WORK REQUEST —
Search the listing below for lines that hold the word "bookmark", and report only how many there are.

╔══

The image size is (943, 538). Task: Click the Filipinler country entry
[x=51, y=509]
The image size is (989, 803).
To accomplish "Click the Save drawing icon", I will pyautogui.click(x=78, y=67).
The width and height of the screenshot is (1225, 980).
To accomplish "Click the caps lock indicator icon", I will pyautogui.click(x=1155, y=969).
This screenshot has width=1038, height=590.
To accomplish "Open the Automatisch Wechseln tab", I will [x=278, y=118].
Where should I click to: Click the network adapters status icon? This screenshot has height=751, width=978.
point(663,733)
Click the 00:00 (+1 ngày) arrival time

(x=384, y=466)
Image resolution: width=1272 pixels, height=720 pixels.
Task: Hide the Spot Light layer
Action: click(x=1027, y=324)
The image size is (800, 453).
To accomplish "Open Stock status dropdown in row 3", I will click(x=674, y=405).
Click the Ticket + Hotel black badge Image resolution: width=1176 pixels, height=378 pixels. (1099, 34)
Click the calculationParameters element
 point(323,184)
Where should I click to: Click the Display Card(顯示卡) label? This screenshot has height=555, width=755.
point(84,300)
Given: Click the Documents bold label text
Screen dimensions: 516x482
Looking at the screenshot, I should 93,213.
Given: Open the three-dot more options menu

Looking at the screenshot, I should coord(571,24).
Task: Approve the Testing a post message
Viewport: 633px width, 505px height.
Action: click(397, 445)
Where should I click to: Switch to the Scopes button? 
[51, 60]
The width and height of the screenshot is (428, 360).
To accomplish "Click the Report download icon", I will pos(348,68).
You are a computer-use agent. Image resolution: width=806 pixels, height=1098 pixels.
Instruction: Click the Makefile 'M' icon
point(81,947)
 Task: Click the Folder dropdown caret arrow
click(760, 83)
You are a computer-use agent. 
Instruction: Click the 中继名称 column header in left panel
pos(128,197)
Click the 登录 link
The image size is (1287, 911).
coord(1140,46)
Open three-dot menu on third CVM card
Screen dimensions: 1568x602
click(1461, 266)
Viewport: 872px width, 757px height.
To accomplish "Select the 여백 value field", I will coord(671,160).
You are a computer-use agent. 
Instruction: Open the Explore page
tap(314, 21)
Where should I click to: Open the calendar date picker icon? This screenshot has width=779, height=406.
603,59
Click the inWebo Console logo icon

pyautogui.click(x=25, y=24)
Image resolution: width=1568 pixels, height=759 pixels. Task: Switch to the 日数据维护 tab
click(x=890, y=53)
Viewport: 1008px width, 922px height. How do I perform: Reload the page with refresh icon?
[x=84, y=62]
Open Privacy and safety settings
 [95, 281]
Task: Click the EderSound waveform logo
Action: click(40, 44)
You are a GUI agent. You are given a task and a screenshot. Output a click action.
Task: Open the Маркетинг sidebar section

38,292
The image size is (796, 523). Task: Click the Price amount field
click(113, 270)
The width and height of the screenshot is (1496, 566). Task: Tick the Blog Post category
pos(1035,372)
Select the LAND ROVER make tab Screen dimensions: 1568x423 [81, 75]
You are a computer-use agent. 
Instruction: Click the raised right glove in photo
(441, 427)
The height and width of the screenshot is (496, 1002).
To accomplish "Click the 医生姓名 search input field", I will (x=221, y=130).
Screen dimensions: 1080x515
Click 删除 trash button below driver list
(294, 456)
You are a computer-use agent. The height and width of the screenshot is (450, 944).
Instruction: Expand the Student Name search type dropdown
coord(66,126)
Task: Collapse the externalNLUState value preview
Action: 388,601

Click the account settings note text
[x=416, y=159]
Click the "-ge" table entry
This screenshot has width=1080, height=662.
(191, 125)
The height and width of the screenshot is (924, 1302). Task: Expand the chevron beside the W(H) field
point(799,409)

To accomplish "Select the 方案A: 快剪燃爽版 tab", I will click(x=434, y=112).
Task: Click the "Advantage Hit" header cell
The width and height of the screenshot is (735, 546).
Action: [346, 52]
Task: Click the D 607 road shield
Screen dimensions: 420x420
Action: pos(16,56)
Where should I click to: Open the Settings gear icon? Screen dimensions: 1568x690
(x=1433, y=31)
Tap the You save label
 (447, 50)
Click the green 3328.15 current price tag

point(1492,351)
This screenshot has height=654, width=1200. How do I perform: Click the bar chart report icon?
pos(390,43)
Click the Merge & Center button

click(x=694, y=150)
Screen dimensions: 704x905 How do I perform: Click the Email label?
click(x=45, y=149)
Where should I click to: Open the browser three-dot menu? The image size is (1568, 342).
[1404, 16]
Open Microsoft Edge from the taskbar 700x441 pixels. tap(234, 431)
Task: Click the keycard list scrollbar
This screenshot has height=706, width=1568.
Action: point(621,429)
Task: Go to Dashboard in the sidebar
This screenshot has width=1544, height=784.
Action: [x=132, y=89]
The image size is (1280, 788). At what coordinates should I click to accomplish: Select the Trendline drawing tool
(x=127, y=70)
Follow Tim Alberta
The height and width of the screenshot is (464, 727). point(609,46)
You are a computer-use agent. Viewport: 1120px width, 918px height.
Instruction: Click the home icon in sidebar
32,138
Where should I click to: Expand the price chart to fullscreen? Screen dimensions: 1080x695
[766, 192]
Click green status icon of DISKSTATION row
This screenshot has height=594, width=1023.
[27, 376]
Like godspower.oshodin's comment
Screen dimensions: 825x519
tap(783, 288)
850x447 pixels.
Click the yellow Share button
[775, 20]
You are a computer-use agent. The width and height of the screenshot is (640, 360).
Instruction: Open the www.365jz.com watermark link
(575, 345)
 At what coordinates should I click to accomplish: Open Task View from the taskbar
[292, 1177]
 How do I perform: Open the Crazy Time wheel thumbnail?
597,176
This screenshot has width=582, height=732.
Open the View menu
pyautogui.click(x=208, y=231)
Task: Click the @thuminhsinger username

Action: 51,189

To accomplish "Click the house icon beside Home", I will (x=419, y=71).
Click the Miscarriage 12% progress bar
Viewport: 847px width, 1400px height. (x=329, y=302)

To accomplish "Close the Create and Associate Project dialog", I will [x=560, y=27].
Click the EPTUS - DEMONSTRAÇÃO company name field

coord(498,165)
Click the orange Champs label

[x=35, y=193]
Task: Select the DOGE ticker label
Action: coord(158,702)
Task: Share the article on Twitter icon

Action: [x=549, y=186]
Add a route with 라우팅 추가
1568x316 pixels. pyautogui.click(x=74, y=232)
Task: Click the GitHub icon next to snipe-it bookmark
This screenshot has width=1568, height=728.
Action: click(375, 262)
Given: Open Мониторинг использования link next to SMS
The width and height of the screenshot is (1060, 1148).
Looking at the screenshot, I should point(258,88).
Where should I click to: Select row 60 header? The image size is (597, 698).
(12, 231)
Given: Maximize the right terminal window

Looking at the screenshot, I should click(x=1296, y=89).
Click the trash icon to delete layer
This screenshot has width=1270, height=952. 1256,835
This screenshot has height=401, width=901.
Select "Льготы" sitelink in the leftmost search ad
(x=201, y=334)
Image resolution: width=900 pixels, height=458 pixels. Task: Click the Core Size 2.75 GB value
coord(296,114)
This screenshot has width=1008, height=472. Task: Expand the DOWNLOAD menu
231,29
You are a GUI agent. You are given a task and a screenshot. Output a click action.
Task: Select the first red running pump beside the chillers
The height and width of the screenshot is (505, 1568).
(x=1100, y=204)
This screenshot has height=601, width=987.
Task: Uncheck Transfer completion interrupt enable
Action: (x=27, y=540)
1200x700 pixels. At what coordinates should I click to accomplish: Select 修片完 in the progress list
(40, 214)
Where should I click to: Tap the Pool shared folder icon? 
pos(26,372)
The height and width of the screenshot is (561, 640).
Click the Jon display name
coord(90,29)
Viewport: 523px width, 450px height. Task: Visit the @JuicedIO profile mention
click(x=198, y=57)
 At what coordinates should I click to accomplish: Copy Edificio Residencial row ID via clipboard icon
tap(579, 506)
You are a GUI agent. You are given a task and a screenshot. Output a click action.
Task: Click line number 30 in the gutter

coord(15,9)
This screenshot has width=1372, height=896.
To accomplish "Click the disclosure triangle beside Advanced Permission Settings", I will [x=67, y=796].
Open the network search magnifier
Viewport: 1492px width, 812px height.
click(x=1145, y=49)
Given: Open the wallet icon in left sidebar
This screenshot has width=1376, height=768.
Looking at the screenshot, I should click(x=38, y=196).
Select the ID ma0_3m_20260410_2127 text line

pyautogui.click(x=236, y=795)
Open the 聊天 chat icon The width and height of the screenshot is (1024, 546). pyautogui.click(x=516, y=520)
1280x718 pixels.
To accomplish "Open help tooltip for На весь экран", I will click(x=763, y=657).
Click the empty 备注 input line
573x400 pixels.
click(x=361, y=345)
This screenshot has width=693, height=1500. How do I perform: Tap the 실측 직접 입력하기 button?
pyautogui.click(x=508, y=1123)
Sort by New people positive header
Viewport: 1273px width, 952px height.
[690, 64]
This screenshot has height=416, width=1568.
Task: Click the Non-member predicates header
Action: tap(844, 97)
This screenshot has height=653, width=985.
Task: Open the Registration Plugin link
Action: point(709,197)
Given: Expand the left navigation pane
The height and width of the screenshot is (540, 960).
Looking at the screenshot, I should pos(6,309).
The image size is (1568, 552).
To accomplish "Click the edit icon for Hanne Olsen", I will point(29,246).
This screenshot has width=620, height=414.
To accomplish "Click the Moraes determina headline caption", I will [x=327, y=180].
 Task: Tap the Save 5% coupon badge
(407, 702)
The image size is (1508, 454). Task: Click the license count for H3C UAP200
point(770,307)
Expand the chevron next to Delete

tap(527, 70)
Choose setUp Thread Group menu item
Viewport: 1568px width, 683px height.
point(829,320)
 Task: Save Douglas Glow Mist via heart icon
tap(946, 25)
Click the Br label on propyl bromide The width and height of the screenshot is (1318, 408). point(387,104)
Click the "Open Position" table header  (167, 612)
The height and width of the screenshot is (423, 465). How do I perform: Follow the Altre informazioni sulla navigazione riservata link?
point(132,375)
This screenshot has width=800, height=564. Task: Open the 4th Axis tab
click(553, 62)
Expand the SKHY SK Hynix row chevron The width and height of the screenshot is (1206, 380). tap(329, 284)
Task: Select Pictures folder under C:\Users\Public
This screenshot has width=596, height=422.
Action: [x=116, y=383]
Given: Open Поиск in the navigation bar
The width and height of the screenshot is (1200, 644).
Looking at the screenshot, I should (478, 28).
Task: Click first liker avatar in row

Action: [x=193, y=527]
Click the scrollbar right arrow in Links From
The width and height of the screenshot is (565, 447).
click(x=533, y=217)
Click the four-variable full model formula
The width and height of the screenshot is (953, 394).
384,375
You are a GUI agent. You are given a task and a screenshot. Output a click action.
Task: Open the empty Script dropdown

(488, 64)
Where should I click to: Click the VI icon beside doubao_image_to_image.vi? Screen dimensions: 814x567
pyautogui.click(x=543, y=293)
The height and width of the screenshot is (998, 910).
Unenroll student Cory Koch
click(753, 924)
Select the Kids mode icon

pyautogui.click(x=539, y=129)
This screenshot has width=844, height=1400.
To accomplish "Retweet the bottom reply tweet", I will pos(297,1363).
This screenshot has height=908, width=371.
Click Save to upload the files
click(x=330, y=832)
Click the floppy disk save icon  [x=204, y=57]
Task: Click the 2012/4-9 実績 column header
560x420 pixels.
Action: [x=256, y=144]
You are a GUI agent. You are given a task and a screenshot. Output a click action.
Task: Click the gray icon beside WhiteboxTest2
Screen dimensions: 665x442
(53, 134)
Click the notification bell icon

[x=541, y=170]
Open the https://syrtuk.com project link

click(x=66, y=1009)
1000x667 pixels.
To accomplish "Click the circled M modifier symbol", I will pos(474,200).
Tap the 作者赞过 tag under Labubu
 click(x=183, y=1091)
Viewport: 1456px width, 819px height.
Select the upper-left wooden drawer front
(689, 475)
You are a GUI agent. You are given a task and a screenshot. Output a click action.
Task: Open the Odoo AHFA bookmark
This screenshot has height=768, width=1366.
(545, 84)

╚══

ANSWER BELOW —
2